RASEI’s integrated energy campus serves as a hub for energy research, education, economic, and industrial development. The integrated energy campus combines the capabilities and missions of CU-Boulder and NREL, other federal research labs, energy industry leaders, and academic institutions regionally and globally. The integrated energy campus provides an engine for technological and economic growth for Colorado and the Rocky Mountain region.
RASEI research confronts the grand scientific and institutional challenges in energy. Its interdisciplinary approach to research, education, policy, and industrial development across the range of its impact areas is geared toward the needs of numerous emerging industrial sectors.

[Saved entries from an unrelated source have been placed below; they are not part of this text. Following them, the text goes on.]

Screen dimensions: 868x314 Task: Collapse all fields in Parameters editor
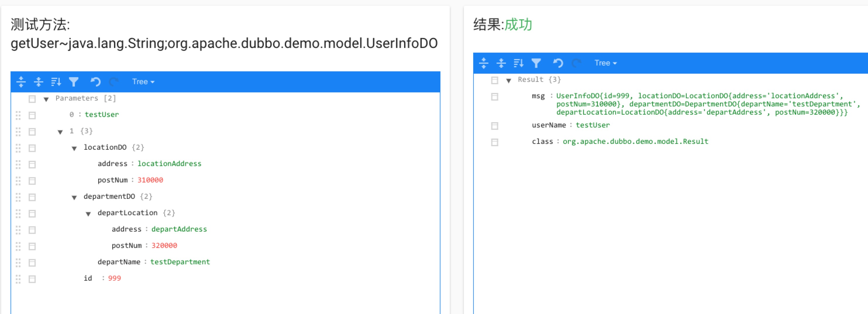click(x=39, y=82)
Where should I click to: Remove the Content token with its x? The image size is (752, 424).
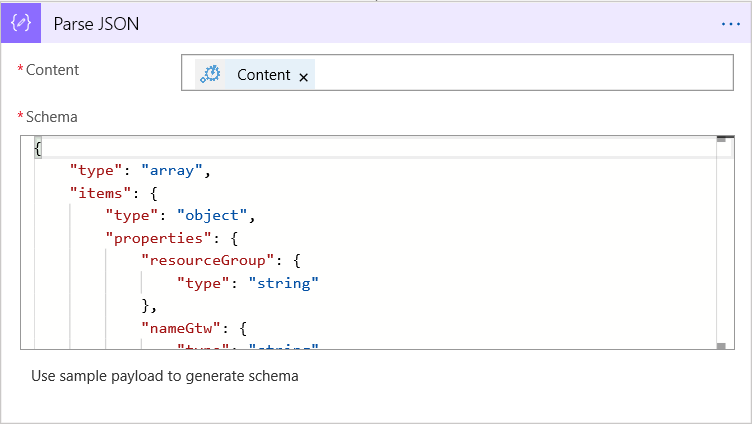[x=304, y=77]
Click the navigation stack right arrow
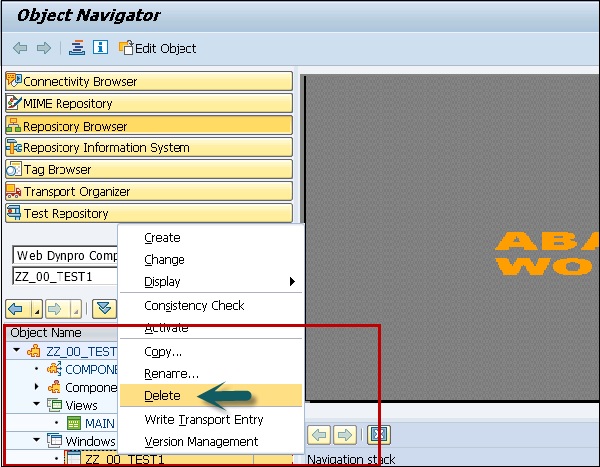The width and height of the screenshot is (600, 467). click(344, 435)
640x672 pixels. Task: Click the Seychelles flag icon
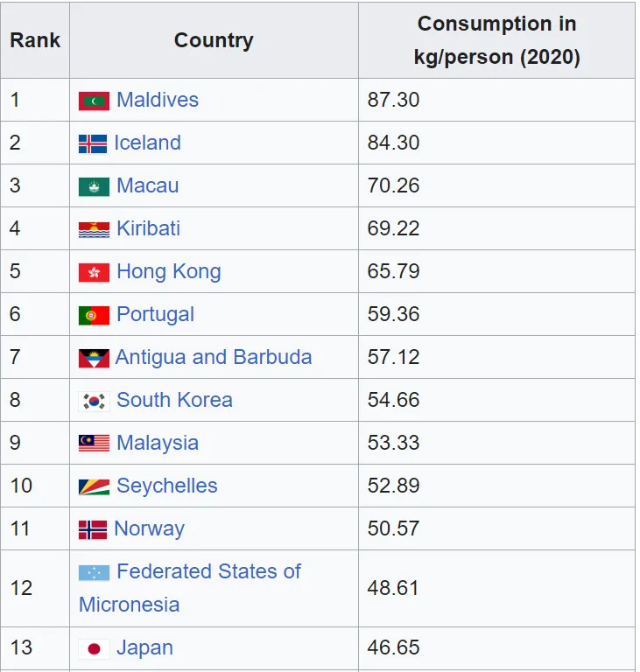pos(94,487)
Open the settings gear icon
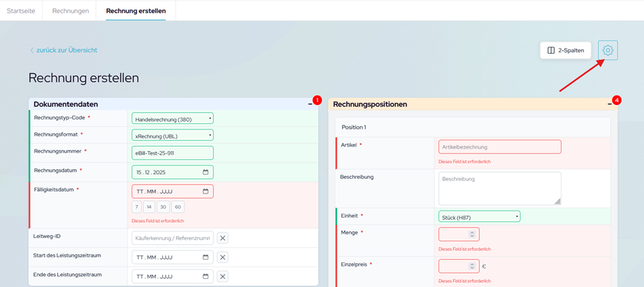Viewport: 644px width, 287px height. pyautogui.click(x=608, y=50)
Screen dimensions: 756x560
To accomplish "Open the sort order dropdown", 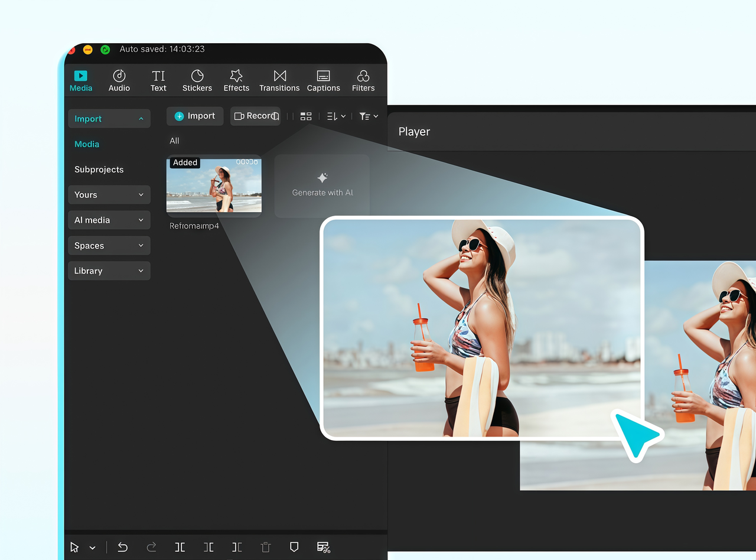I will (336, 116).

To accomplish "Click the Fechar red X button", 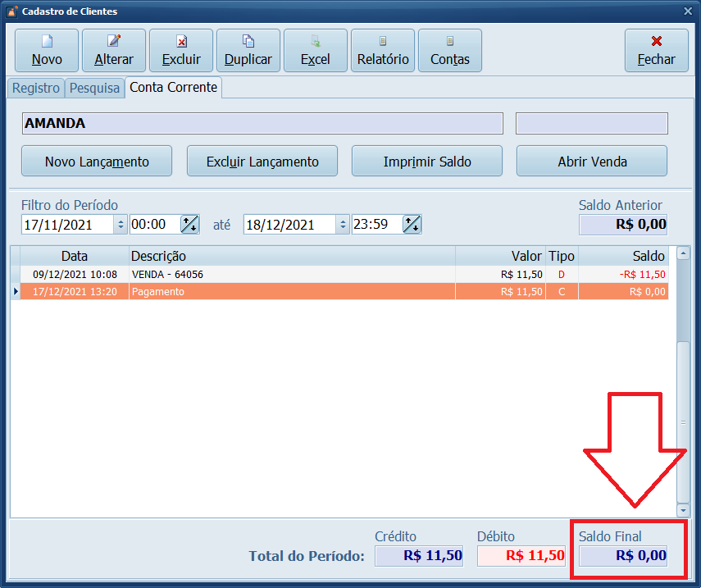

The energy consumer and the energy industry are the ultimate end users of new energy technologies and systems. The RASEI environment of research, the integrated energy campus, and education provide an attractive foundation for industry interaction and partnerships. Integrating industrial support, guidance, and participation in the processes of research, education, policy discussions, and industrial development activities create a rich ecosystem for studying and confronting the scale and complexity of emerging energy systems.
The energy research and development marketplace is increasingly defined by larger and more focused efforts that bring together institutions, disciplines, and programs around targeted areas. In its role as integrator, RASEI assembles and packages the skills, capabilities, and programs represented in the partner institutions to create a set of impact areas with defined products that are important to evolving industries.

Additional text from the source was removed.